Requirement: Go through the listing below and reproduce it word for word.
[[ Given records open ]]
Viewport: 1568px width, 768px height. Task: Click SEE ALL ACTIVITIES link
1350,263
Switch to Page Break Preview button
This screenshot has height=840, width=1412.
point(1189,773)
[[ Given records closed ]]
Answer area:
Viewport: 1568px width, 768px height. Task: Click SEE ALL ACTIVITIES link
1350,263
Switch to Page Break Preview button
This screenshot has height=840, width=1412.
point(1189,773)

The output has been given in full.